Work to be completed:
Return the part of the blog post on making time for others from "Then my friends" up to and including "those around us?", copied word for word.

Document section:
Perhaps the impatience that characterizes so much of our lives spills over into other areas of our corporate life as well. Do we really have time for each other? And even more specifically, do we have time for those among us who may be an incredible drain on our time and energies? I've been disturbed lately to read in several church newsletters "positive thinking" advice that encourages church members not to let themselves get "bogged down" with depressed and otherwise "negative" people. Is it possible that we've been given the freedom to devote ourselves to one another even if what come of it cannot be measured in any tangible way? In short, have we been given the freedom to be involved with other in ways that my appear unproductive?..."

Then my friends showed up, I closed the book, sipped one last bit of coffee, gathered my things, and taught some English.

My thoughts: 

  1. Our lives and even parts of our lives are so separated from each other how can we expect any sort of growth with no clear direction?
  2. How can we continue to be responsible and treat our commitments with respect if we spend "as much time as we want or should" we those around us?
  3. I love how this perfectly corresponds to many of Jesus interactions. Sometimes as we read the Bible we don't realize that what Jesus turned into a miracle, started out as a interruption (as we would see it). Take a look at most of the parables. Jesus would be on his way somewhere, then out of the blue, someone comes up to him asking a question or pleading for him to do something. Putting myself in the same situation with how I act normally I'd probably say something like, "You know what, I have a commitment and it would be disrespectful of me to be late. But I'd be happy to come back tomorrow if that would work for you." I talk and think about being respectful of my current commitments but how respectful am I acting to that person? 
Anyway, those are just some bits of my thinking. Take them as you will and comment if you've thought of the same things or have something to share!

(Stored records)
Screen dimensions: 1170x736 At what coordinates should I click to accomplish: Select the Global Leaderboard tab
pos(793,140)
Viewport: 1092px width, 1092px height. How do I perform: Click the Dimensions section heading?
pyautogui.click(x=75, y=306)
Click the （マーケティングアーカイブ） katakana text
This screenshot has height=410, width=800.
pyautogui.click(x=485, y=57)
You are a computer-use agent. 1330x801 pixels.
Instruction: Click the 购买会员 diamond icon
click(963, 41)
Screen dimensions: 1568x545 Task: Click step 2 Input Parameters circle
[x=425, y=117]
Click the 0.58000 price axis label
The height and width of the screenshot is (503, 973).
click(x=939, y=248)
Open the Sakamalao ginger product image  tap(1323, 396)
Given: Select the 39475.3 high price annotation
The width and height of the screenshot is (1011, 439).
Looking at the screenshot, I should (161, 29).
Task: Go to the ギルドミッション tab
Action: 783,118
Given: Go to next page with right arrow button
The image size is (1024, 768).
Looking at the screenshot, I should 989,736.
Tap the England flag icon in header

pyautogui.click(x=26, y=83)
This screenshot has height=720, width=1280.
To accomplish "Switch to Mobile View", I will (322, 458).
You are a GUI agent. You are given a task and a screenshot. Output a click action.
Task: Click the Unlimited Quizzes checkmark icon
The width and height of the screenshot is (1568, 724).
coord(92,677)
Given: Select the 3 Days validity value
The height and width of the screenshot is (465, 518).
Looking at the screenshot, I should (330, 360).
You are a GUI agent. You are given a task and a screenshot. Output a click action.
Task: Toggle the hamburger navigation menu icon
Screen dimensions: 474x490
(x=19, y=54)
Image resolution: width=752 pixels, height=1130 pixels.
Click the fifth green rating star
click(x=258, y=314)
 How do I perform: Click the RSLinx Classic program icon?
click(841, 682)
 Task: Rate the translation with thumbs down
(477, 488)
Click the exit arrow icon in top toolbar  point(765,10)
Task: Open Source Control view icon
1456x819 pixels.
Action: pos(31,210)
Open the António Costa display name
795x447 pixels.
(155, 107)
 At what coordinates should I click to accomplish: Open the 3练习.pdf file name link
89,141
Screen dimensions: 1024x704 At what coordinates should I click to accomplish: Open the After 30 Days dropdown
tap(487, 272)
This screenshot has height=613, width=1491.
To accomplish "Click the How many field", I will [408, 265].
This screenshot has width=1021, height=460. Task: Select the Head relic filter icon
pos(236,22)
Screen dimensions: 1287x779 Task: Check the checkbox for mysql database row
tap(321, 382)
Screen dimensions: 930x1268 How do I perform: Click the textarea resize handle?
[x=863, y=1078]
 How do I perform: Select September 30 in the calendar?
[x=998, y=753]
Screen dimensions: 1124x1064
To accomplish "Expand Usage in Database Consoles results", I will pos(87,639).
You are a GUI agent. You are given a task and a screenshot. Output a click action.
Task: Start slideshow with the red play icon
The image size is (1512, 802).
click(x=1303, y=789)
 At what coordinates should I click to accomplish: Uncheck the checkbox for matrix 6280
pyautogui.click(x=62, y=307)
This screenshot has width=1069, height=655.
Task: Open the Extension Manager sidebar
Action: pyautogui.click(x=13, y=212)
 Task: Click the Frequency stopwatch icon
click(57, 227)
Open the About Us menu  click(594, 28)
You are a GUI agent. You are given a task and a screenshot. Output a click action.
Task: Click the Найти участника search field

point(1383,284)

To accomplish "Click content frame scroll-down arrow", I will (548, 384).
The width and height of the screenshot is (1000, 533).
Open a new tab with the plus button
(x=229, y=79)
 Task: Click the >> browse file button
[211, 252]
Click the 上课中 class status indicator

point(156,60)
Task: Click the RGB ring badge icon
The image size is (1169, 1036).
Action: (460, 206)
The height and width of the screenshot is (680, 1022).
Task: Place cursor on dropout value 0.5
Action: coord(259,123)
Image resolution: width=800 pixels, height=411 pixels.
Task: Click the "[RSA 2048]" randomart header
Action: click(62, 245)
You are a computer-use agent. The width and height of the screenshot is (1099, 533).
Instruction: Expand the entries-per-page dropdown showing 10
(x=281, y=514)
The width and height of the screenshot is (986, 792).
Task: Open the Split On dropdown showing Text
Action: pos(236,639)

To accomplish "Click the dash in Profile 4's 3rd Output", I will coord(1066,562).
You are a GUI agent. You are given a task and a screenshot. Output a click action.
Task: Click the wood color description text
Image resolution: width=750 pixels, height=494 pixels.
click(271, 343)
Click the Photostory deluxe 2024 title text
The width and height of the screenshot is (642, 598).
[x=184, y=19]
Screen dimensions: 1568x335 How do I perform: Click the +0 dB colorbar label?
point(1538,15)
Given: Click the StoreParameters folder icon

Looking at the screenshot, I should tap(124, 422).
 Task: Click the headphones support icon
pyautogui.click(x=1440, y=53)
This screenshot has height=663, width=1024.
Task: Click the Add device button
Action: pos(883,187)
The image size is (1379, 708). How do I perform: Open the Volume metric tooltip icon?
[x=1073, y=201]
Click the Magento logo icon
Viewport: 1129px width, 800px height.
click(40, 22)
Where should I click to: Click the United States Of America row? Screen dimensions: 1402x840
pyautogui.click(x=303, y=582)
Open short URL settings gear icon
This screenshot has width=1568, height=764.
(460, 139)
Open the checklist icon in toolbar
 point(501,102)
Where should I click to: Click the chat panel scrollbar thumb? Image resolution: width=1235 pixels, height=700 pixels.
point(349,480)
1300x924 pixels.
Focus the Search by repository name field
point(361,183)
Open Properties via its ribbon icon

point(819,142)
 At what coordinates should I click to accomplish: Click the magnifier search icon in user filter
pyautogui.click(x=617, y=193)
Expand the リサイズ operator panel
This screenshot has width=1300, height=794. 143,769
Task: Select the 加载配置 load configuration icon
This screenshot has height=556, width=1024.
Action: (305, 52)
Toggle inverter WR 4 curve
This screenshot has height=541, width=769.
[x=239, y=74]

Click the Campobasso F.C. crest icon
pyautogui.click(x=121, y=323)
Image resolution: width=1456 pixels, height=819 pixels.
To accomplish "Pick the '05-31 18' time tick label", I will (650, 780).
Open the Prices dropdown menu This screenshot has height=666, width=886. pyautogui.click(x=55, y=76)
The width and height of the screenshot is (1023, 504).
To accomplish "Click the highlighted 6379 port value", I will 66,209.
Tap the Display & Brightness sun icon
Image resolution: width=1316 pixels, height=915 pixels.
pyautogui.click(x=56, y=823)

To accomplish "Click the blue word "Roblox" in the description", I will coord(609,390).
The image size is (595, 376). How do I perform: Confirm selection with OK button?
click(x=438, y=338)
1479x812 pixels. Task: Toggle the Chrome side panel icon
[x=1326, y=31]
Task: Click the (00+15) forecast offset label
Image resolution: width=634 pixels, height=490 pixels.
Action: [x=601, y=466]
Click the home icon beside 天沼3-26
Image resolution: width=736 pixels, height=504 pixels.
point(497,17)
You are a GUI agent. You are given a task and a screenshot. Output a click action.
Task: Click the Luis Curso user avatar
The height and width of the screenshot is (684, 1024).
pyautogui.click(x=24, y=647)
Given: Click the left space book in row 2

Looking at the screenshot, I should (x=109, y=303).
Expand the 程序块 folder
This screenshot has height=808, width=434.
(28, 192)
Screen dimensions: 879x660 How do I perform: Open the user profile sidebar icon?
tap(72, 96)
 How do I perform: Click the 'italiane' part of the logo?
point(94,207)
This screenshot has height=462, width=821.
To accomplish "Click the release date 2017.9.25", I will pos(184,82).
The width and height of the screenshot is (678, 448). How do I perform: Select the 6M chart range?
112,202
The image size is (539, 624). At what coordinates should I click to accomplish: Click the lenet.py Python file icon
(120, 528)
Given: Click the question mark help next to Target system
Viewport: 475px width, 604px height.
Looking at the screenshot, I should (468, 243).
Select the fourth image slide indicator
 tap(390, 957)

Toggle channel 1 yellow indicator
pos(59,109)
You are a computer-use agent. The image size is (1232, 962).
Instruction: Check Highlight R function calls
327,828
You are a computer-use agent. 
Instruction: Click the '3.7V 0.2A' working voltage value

Result below:
Then my friends showed up, I closed the book, sipped one last bit of coffee, gathered my things, and taught some English.

My thoughts: 

  1. Our lives and even parts of our lives are so separated from each other how can we expect any sort of growth with no clear direction?
  2. How can we continue to be responsible and treat our commitments with respect if we spend "as much time as we want or should" we those around us?